2017年2月9日 第6号
「戦争が終わったらどうなる?」「大丈夫さ。また他の戦争を始めるから」「だからこの仕事はいい。将来は保証されてる。略奪者の子孫だから」…終戦間近の軍医達の会話。
「私は科学者じゃない。そこらにいる『薄汚れた小役人』と同じだ。権力で人をコントロールしてる」…軍に雇われた物理学者ロバート・オッペンハイマー。
こうした真実のセリフが登場する映画は案の定、日本では上映禁止に。当時、快進撃中だった『キリング・フィールド』や『ミッション』のローランド・ジョフィ監督作品でも一向に関係ない。次々に新作が公開されても「知るべき事実」は、『薄汚れた小役人』たちがきちんとはじいている。仕事は何もしていないのは確かだが、余計なことはちゃんとやってる。
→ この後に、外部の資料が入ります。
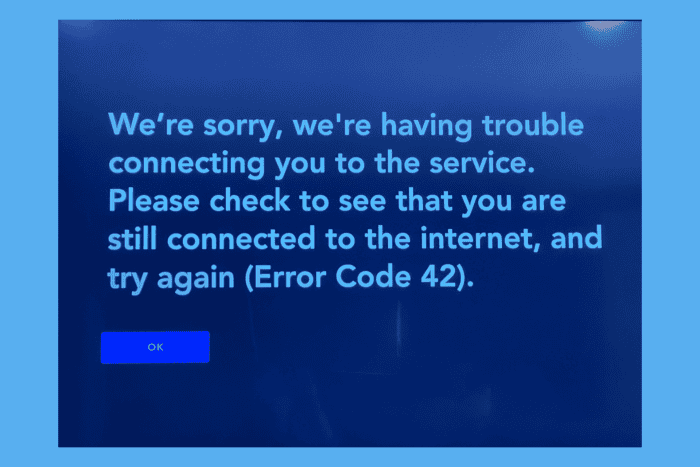This screenshot has width=700, height=467.
Task: Click the word "and" ending line four
Action: tap(576, 238)
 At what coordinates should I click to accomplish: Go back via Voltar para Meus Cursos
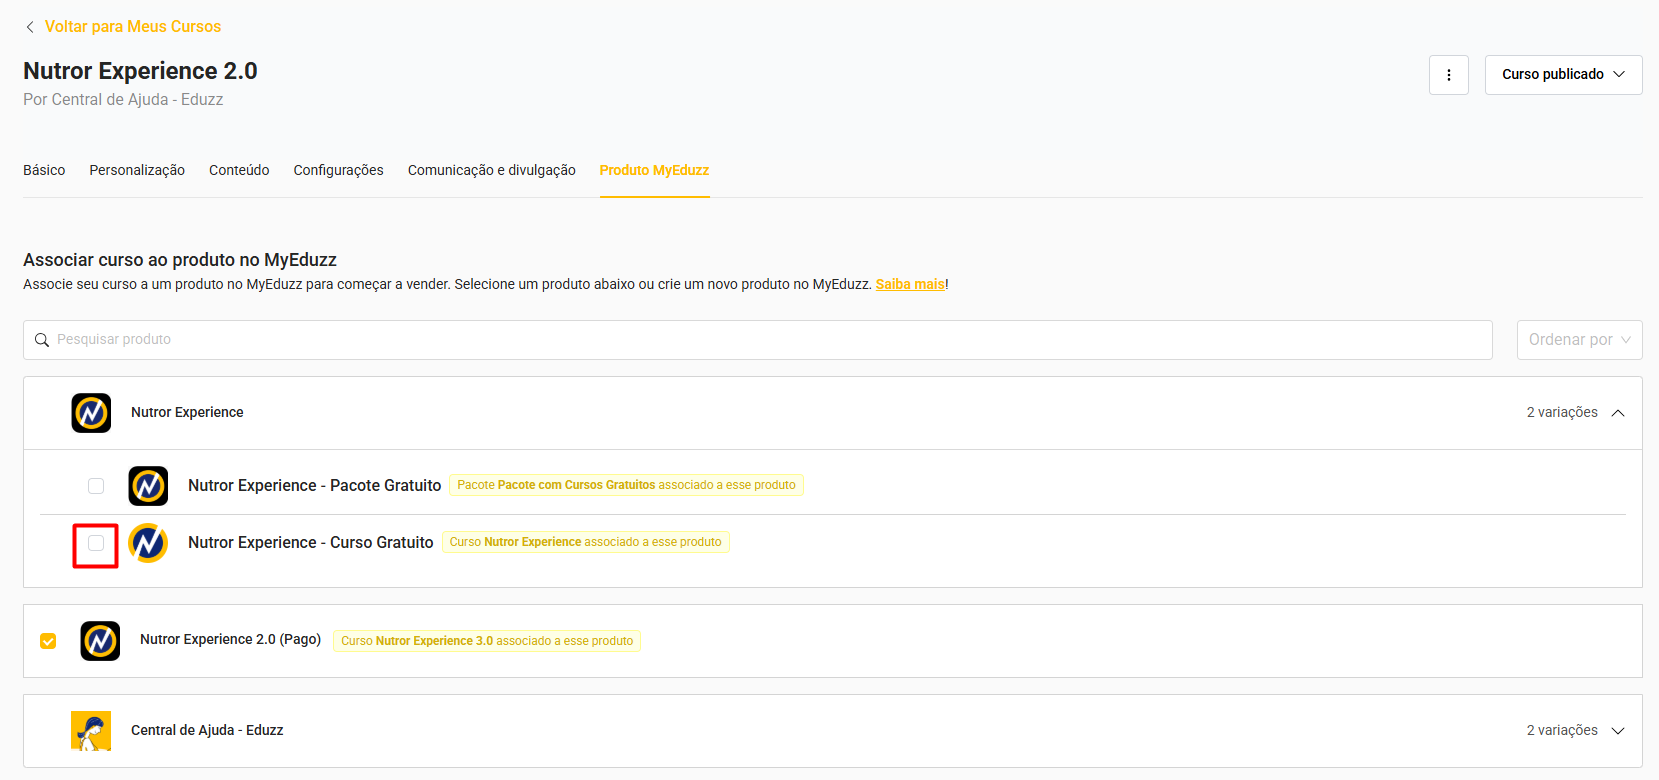(132, 27)
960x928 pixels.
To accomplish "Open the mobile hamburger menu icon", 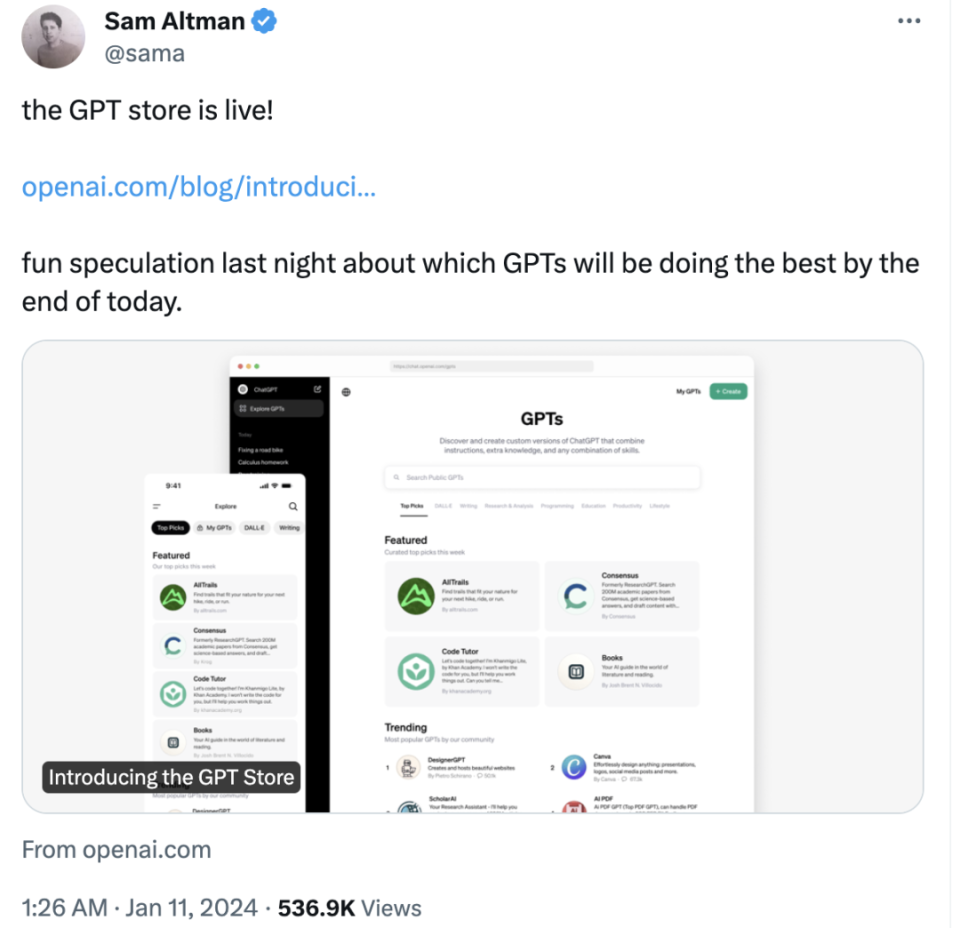I will 156,506.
市民のために尽くす公務員たちのおかげで庶民は天下泰平。
グローヴス将軍の軍人特有の狂気の目がすごい。「ジャップに思い知らせる。『パールハーバー』や『バターンの死の行進』を忘れるな」…演じるのは、実際にカミカゼ攻撃で戦友たちを失ったポール・ニューマン。実在のボクサー、ロッキー・グラジアノを演じた『傷だらけの栄光』(1956) でスターになったポールは、人類史上トップクラスの慈善家。「いかにお金を貯めるか」というテーマをへっちゃらで堂々と講義する人も多いが「いかに人のために使うか」を実践した彼は、莫大な契約を蹴り、ビバリーヒルズを嫌って、遥か東部のコネティカット州に住んだ。難病の子たちの病室を道化師姿で訪れてマジックを披露。去ったあとで誰かが「さっきのはポール・ニューマンよ」と言うと、みんな大仰天。自ら開発したサラダドレッシング『Newman's Own』の収益は全額寄付し、その額は500億円ほどで、今も更新中。1963年8月のワシントン大行進他にも参加し、反戦、反核。「(本人や一味が裕福だから)富裕層の税金カット」を進めたブッシュ大統領には「俺みたいな金持ちからお金を取らないでどうするんだ!」と文句。彼から浮かび上がるのは「貯めるケチ=自分勝手=原発・戦争支持」と「分かち合う=平等=反戦」する人という世の図式。
映画の後半「我々は原爆開発に技術を提供するだけ。使うのは政府と軍人」と言い逃れをする科学者オッペンハイマーのことばには無責任さが溢れる。猛毒入りの料理を作っておいて「食べる奴が悪い」?
作品中、アメリカ本土壊滅が目標の日本側の原爆開発には触れず。筆者は同計画の指揮を取っていた人物に生前会った。戦後、開発装置が東京湾に沈められるニュース映像は当時、劇場で流された。物理学者のアルバートは原爆開発の「マンハッタン計画」に大金で誘われても断わり、軍需産業には決して関わらなかった。その娘は「♫ いったい何人の人が死ねば戦争は無くなるのか♫」とボブ・ディランの『風に吹かれて』を歌い、薄汚い小役人達に洗脳された市民の目を覚まさせた。彼女の名前はジョーン・バエズ。さすがのパパには、さすがの娘。軍需企業なのを知ってて「俺は関係ない」とオッペンハイマー流言い訳を続ける人達がいなくなれば、企業は続かず、武器も作れないのに残念。
スコア担当は『ミッション』(1986) に続けてローランド監督と組むエンニオ・モリコーネ。エンニオに会った2001年7月は『Musashi』のレコーディング最中。「吉川英治の原作は本当に美しい!」との言葉に天才イタリアンの感性が溢れていた。ナターシャ・リチャードソンの沈黙の演技は『ウエスタン』のクラウディア・カルディナーレと同じ演出。出番は短いが印象に残る。脇役のエド・ローターはセリフがない。この曲者俳優にはセリフはあったはずだが、最終版でカットされたのだろう。いつか監督にきいてみよう。エド・ローターを知る人は映画通。
「戦争が終わったらどうなる?」「大丈夫さ。また他の戦争を始めるから」のセリフは世界の現実。「大事な作品を上映禁止しても大丈夫?」「もちろん。温泉とごちそう番組で大衆はハッピーさ」という見え見え作戦もスムーズに運んでる。